Written by:
Robert Holmes
Directed by: Vere Lorrimer
Episode Length: 51’08
Original UK Transmission Date: 20/2/1979
Original UK Ratings: 7.0m
Original UK Chart Position: 95

DVD Availability: Try or Amazon

Starring: Gareth Thomas (Blake), Sally Knyvette (Jenna), Paul Darrow (Avon), Jan Chappell (Cally), Michael Keating (Vila) and Peter Tuddenham (Orac/Zen).

Guest-Starring: Paul Daneman (Bellfriar), Ronald Lacey (Tynus), Colin Farrell (Gambrill), Colin Higgins (Tak), Michael Gaunt (Bax) and Morris Barry (Wiler).

Crew: Geoffrey Manton (Production Assistant), Sheelagh Rees (Production Unit Manager), Mat Irvine/Peter Pegrum (Visual Effects Designers), Peter Chapman (Film Cameraman), Ian Sansam (Film Recordist), Sheila S. Tomlinson (Film Editor), Brian Clemett (Studio Lighting), Clive Gifford (Studio Sound), Richard Yeoman-Clark (Special Sound), A.J. Mitchell (Electronic Effects), June Hudson (Costume Designer), Marianne Ford (Make-Up Artist), Dudley Simpson (Music), Terry Nation (Series Deviser), Chris Boucher (Script Editor), Sally Hulke (Designer) and David Maloney (Producer).

Trivia: The first of four Robert Holmes scripts used in the series, this is the only one of his B7 stories not to feature characters playing chess.

Story: Orbiting the planet Fosforon, Avon and Vila teleport down to Q Base, a radio-linked research station. There Avon meets up with an old friend, Commander Technician Tynus, whom Avon trained with, and covered up for when they were both involved in fraud. Avon calls in the favour by asking Tynus to give him a TP Crystal, which will allow the Liberator crew to decode the Federation’s A-Line messages on a new pulse code. The crystal runs the bands from C to Y and up to 3000 megahurtz. However, Tynus is a traitor and warns Servalan, so Avon has to kill him in order to take the crystal by force.
Meanwhile, Blake has detected a 700-year-old Wanderer Class One Ship known as the K47. It had three crewmen - Kemp, Mordin and Tober - and went missing in the vicinity of 61 Signae, an uncharted area of space. When Q Base study the craft’s deceased occupants, it releases a virus - organism 926 - that explodes the cells of those who have undergone space travel. Blake believes aliens in the uncharted area have deliberately infected the crew to ward off explorers from Earth. He places a plague warning transmitter around the planet and sets a course for the Constellation Saurus.

Vila: Vila is seen drinking again, notably when away from Blake. He also references a Desarus Swamp Fever which “killed millions.”

“One day that great big bleeding heart of his will get us all killed.”

Robert Holmes is something of a legend in Doctor Who circles, where he’s generally acknowledged as its finest, and most prolific, writer.
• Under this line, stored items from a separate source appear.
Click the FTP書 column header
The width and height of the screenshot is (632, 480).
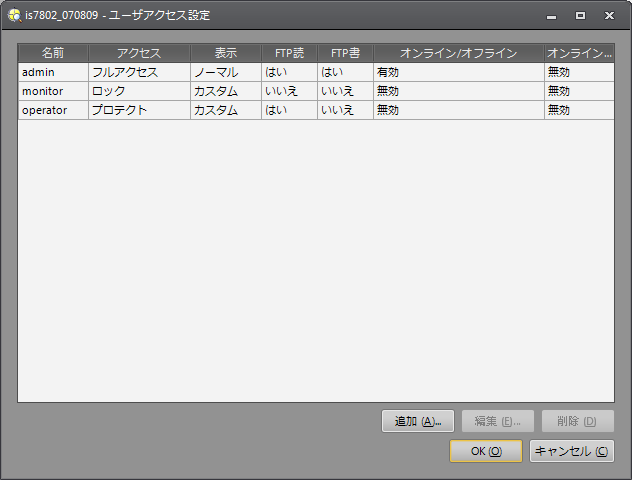click(x=345, y=53)
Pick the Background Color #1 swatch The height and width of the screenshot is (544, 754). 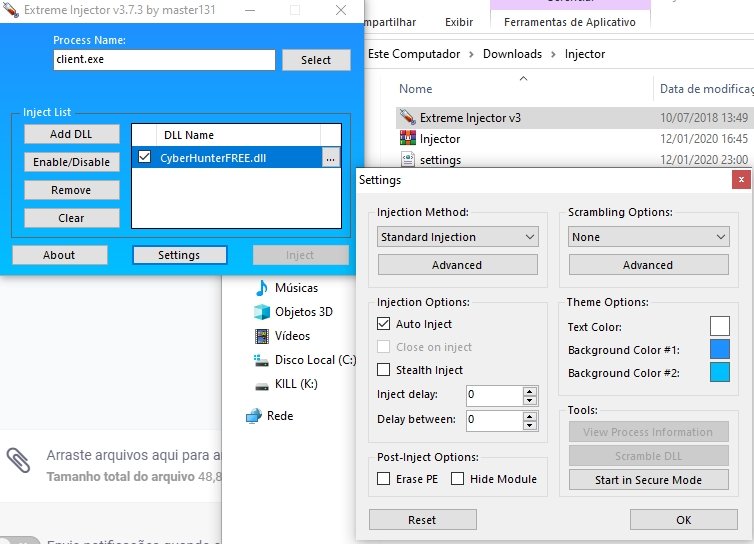point(719,350)
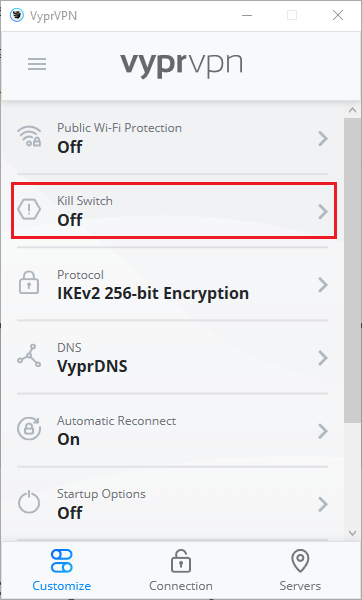Image resolution: width=362 pixels, height=600 pixels.
Task: Click the VyprVPN app logo in title bar
Action: [x=17, y=16]
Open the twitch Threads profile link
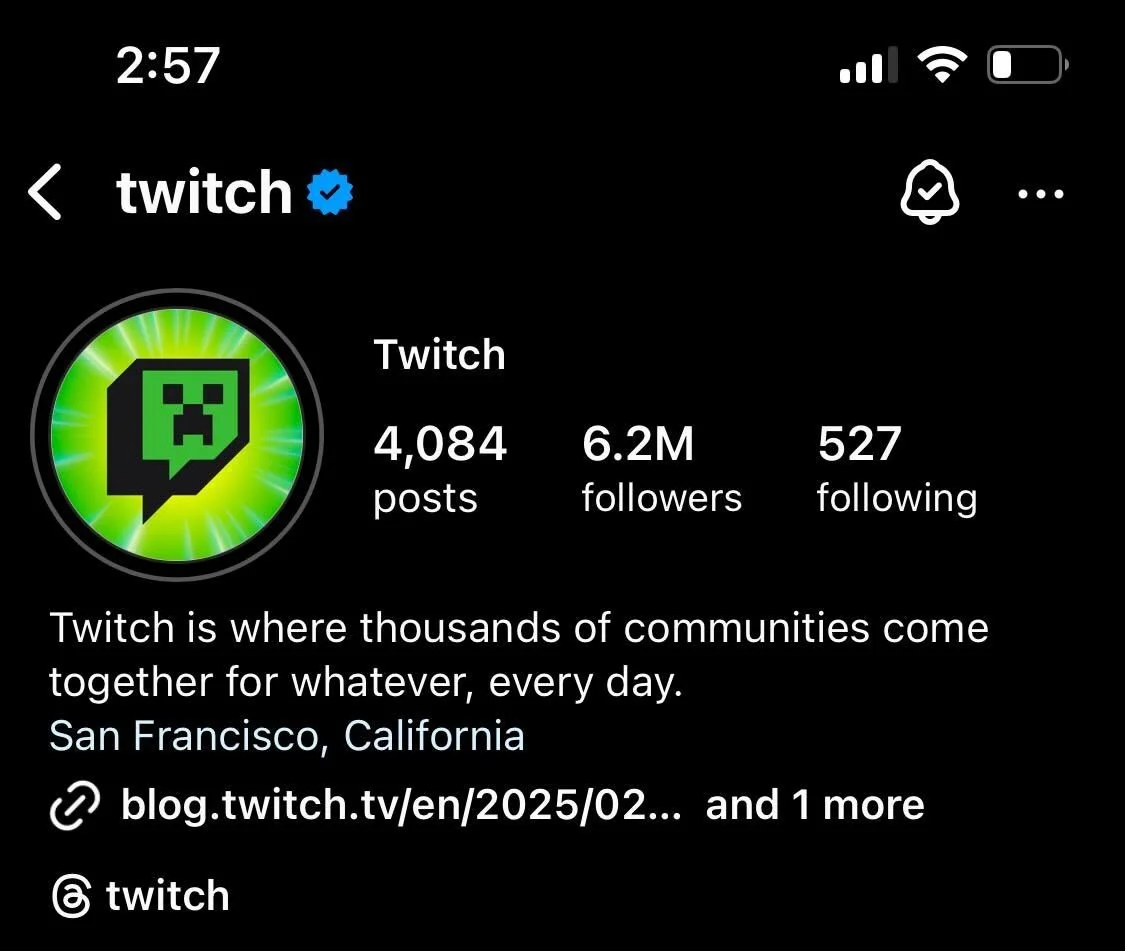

Sadly, however, his work on Blake’s 7 was never quite as exceptional. That’s not to say it’s bad, though, and this tale with its quite graphic shots of animated corpses is probably the scariest.

The budgetary constraints on this one actually work for the episode in some respects. For the location shoot they use real CCTV cameras instead of the fake black and red ones. This shows the seeds of the Federation in today’s government. Less successful is the crushingly stagy exposition between Jenna, Blake and Orac, or the communication device made up of two calculators taped to the wall. Also woefully contrived is the scene where Vila discovers Tyrus’s message to Servalan after using it to dispose of explosive residue. Dire.

As with season four’s Orbit, this is a Holmes script that hangs its worth on one moral precept. Unlike Orbit, it doesn’t, in my opinion at least, come off, for one scene with Blake agonising over his scruples does not justify fifty minutes of fairly staid television.